Op-Ed: Fix the NJ landlord-tenant courts. Now



Jessica Kitson and Michael Noveck

Across the country, COVID-19 has highlighted long-standing systemic challenges that have made many families even more vulnerable in the aftermath of the pandemic. In New Jersey, this was especially true for the state eviction process. As an overwhelming number of pending evictions continue to accumulate, the New Jersey Supreme Court has an opportunity to consider changes in legal proceedings between landlords and tenants to make the eviction process fairer for landlords and tenants, and especially for those who don’t have a lawyer to help them.

On April 21, 2021, the New Jersey Supreme Court released a report containing a series of proposals that would result in significant and much-needed revisions to the way landlord-tenant cases are handled in the state. After careful analysis of its contents, a coalition of 25 housing and racial justice organizations across the state, including our own, submitted written comments in response to the report, drawing on our experience as lawyers and the lived experience of our clients and thousands of like-minded people. people without access to legal services.

As the committee’s report acknowledges, “the judiciary must prioritize neutrality, transparency and access in order to protect the rights of all parties, including those who navigate the judicial process without legal representation.” The Supreme Court now has important decisions to make as it tries to ensure these safeguards are in place when landlord-tenant lawsuits resume, particularly vital in a case where nearly 99% of tenants are unrepresented.

We applaud the Supreme Court’s commitment to reexamine and reinvent the landlord-tenant process in New Jersey to make it fairer for all litigants. The Special Committee that drafted the report has kept this vision at the heart of its work. Some courts, faced with the imminent tsunami of eviction cases following the moratorium on evictions, have reportedly made the clearance of cases their objective; our court has made equity its goal.
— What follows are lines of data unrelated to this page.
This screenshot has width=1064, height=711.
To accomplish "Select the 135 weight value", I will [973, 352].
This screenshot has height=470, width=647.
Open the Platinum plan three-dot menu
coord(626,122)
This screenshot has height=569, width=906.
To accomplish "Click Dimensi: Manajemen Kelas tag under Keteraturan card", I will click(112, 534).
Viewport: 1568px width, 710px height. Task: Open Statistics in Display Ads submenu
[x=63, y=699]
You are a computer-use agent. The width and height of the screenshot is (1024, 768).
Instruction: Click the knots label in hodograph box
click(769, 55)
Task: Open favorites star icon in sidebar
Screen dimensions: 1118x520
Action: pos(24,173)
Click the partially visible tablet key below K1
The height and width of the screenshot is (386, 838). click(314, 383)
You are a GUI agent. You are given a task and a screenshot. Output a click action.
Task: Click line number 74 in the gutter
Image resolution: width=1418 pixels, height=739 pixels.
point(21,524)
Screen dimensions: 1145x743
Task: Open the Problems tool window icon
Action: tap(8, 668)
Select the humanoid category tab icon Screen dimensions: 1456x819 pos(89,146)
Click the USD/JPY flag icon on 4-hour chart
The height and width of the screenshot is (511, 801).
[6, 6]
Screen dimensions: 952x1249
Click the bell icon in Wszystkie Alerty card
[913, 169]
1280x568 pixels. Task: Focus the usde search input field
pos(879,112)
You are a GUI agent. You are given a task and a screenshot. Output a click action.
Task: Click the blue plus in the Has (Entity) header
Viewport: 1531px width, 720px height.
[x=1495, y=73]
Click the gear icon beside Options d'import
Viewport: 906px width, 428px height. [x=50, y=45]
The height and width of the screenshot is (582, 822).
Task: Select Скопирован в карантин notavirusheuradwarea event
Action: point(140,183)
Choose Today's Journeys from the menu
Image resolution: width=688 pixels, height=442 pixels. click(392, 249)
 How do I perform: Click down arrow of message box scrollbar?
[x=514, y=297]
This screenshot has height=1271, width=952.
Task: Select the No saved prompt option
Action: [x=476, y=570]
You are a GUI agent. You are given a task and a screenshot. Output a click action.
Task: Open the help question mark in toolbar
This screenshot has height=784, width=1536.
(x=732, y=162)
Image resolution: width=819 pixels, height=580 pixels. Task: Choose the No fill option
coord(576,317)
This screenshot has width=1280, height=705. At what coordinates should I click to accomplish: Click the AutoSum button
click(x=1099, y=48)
While this work is particularly important given the pandemic and the heightened vulnerabilities many New Jersey residents face, these reforms were desperately needed long before COVID-19. The current system is actually quite flawed and vulnerable to bad actors using the court process to take advantage of scared and vulnerable tenants on the day of trial. For too long, New Jersey’s landlord-tenant courts have operated in a way that disadvantages tenants and fails to protect the fundamental due process rights of unrepresented litigants.

For these reasons, we strongly support many of the recommendations of the Special Committee. The recommendations envision a landlord-tenant court where pleadings are considered pre-trial for legal sufficiency, and where tenants have more opportunity and time to understand possible legal defenses and can access essential legal and social services, including rent assistance.

We also urge the court to take the additional steps necessary to make landlord-tenant courts fair and equitable.

  • First, the court should implement a comprehensive form that we have proposed that would allow tenants to identify their defenses to an eviction action.
  • Second, the court should not adopt settlement forms in which tenants see judgments against them while they are still in compliance with a repayment agreement or other settlement terms that allow them to stay in their accommodation. . Such a practice does not occur in any other way and makes it much more difficult for tenants to rent apartments in the future.
  • Third, the court should not require a tenant who needs a postponement of a lawsuit to first file money with the court. Finally, when landlord-tenant lawsuits resume, we urge the courts to recognize the challenges many community members – especially those who are older, on low income, or with limited English proficiency – will face in trying to access procedures remotely and ensure that appropriate housing and protections are in place as safeguards for these litigants.

The work of the Special Committee is an important step in fixing a badly broken system. The Supreme Court now has an opportunity to solidify the foundations of the New Jersey landlord-tenant court process before trials resume and hundreds of thousands of New Jerseyans face eviction and homelessness.